> **Extract to read**:

- - - - -

Gemma is a useful counterexample: Google's open-weight model uses GeGLU rather than SwiGLU.[16] The two perform almost identically in Shazeer's original benchmark, so this is not a serious quality difference, just a different bet.[1] Gemma uses an exact GELU rather than the tanh approximation that GPT-2 popularised, which has caused occasional inference inconsistencies when third-party runtimes substitute the approximation.[16]

OpenAI's GPT-3 and GPT-4 are publicly described as using GELU in the FFN, although the company has not released architecture details for its newest models. Anthropic has not published details of [Claude](/wiki/claude)'s FFN, though common scuttlebutt is that it uses a SwiGLU or GeGLU variant like everyone else.

## How does SwiGLU compare with related activations?

The following table summarises the family. All gated variants (the bottom four rows) require three matrices in the FFN block and double the up-projection parameters relative to a non-gated FFN of equal hidden width.

- - - - -

> **Material provided**:

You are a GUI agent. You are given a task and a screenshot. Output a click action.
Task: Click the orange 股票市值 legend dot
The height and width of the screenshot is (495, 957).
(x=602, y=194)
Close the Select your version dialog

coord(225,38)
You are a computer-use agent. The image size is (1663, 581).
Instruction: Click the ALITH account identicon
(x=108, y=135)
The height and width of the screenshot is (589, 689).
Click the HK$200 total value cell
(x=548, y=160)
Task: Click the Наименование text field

- - - - -

> **Exercise requirements**:
A - In the passage about SwiGLU, what form of GELU does Gemma use?
B - Write the next part of the passage about SwiGLU, picking up after its last sentence.
The entries come from a different source than the passage about SwiGLU.

> **Answers for the tasks**:
A - An exact GELU rather than the tanh approximation.

B -
| Activation | Formula | Gated | Smooth | Used in |
|---|---|---|---|---|
| [ReLU](/wiki/relu) | $$\max(0, x)$$ | no | no | Original Transformer, vanilla T5 |
| [GELU](/wiki/gelu) | $$x \cdot \Phi(x)$$ | no | yes | BERT, GPT-2, GPT-3, RoBERTa |
| Swish / [SiLU](/wiki/silu) | $$x \cdot \sigma(\beta x)$$ | no | yes | EfficientNet (often), various RL agents |
| [GLU](/wiki/glu) | $$(xW + b) \otimes \sigma(xV + c)$$ | yes | partly | Dauphin et al. 2016 conv LM |
| ReGLU | $$\max(0, xW + b) \otimes (xV + c)$$ | yes | no | Shazeer 2020 |
| GEGLU | $$\mathrm{GELU}(xW + b) \otimes (xV + c)$$ | yes | yes | T5 v1.1, mT5, [Gemma](/wiki/gemma) |
| [SwiGLU](/wiki/swiglu) | $$\mathrm{Swish}(xW + b) \otimes (xV + c)$$ | yes | yes | [PaLM](/wiki/palm), [LLaMA](/wiki/llama) family, [Mistral](/wiki/mistral), Falcon 3, [DeepSeek](/wiki/deepseek), [Qwen](/wiki/qwen), [OLMo](/wiki/olmo) |
| Bilinear | $$(xW + b) \otimes (xV + c)$$ | yes (linear gate) | yes | Studied in Shazeer 2020; rare in production |
| Mish | $$x \cdot \tanh(\mathrm{softplus}(x))$$ | no | yes | YOLOv4 and several CV models |
| ELU | $$x \text{ if } x > 0 \text{ else } \alpha(\exp(x) - 1)$$ | no | yes | Some early LM experiments |

SwiGLU sits at the intersection of two design choices: gated (vs. pointwise), and smooth (vs. piecewise linear). GEGLU shares both properties; the only difference is which smooth nonlinearity does the gating.

## Why does SwiGLU work?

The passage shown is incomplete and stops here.